Cosa ha rappresentato Massimo  “mostro sacro”, come lo ha definito lei per il teatro e che ricordo ha di lui? 
«Purtroppo ho avuto poco più che la possibilità di sfiorarlo; io facevo tanto teatro e lui era lontano dal teatro di giro, come si dice in gergo: lui veniva dal mondo del suo trio, meraviglioso trio. Io l’ho sfiorato un paio di volte, dicevo, ma eravamo ragazzi entrambi, agli albori. Ad un certo punto ho visto però, in questo ragazzo un napoletano che parlava sotto voce, provi a ricordare Massimo Troisi che urla…» 

Bhe, in effetti non c’è un Troisi che urla… 

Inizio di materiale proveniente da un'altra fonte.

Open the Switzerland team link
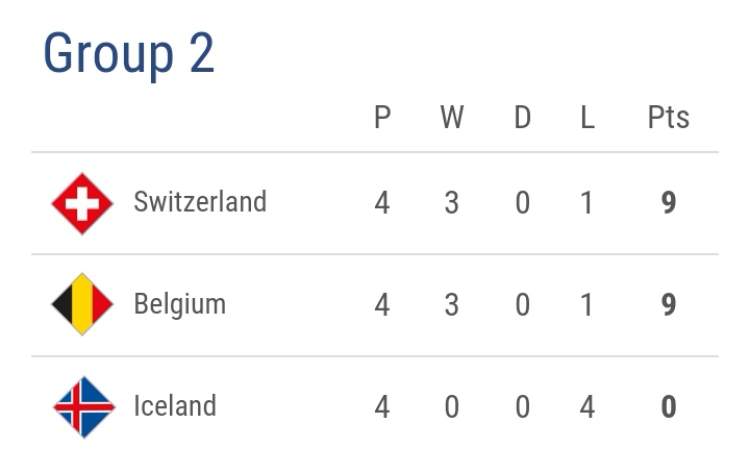 pos(200,202)
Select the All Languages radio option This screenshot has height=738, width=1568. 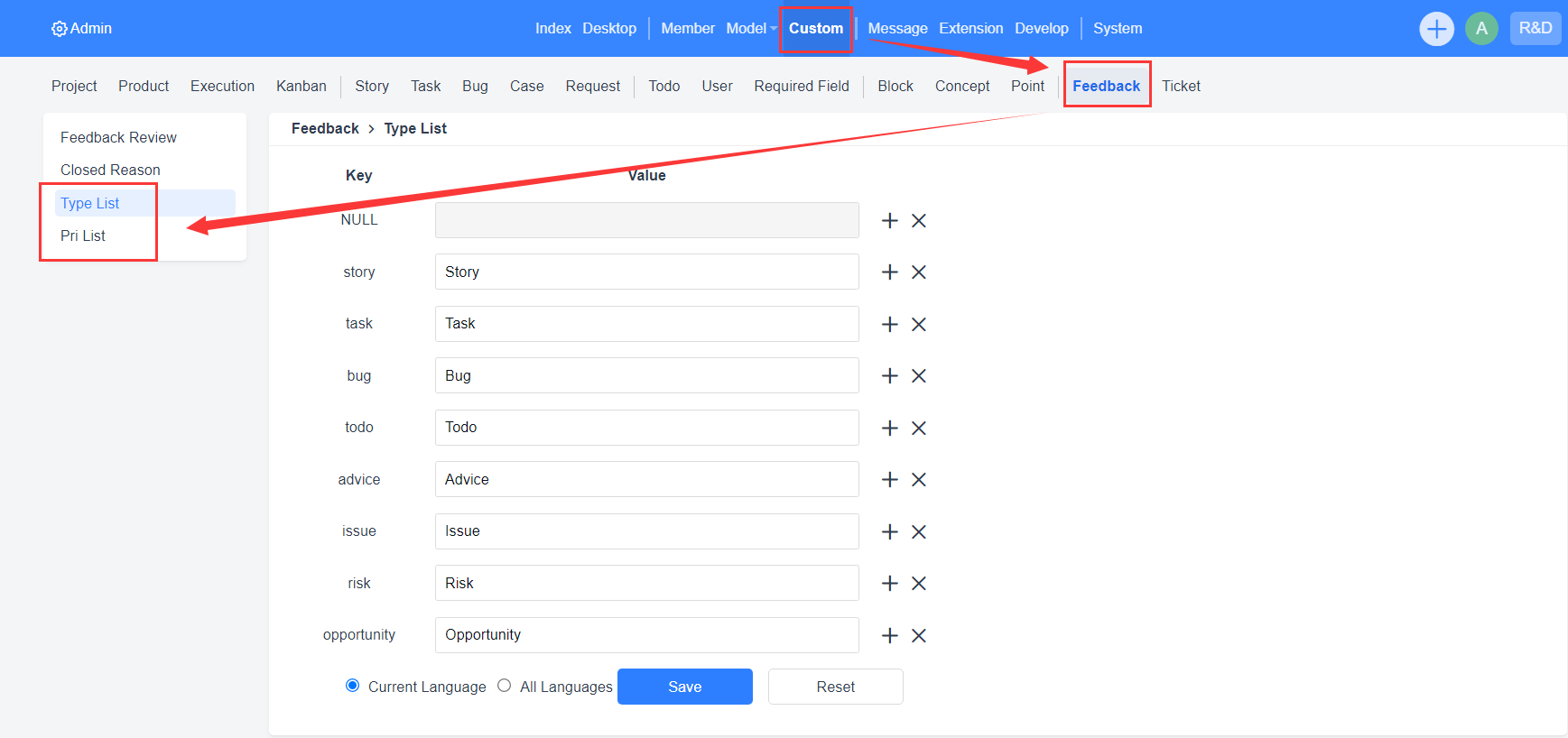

«Ecco, appunto; noi invece urliamo, calchiamo il nostro essere napoletani. Lui mi ha insegnato a non urlare. Eppure non era un attore di teatro, non aveva la storia dell’attore di teatro, ma la grandezza, quella sì. Massimo Troisi mi ha dato un insegnamento enorme: la sua matrice era chiara e non l’ha mai tradita. Nemmeno in film straordinari come Che ora è, con Marcello Mastroianni, sfigurava, anzi non sfigurava affatto Massimo! Se fai un premio con un nome come il suo alle spalle ti devono tremare i polsini, altrimenti non va bene. Lui era un napoletano che non urlava ma che arrivava ovunque. Ed è questo ciò che ho di Massimo, il ricordo di una filosofa e di un modo di vedere profondamente napoletani».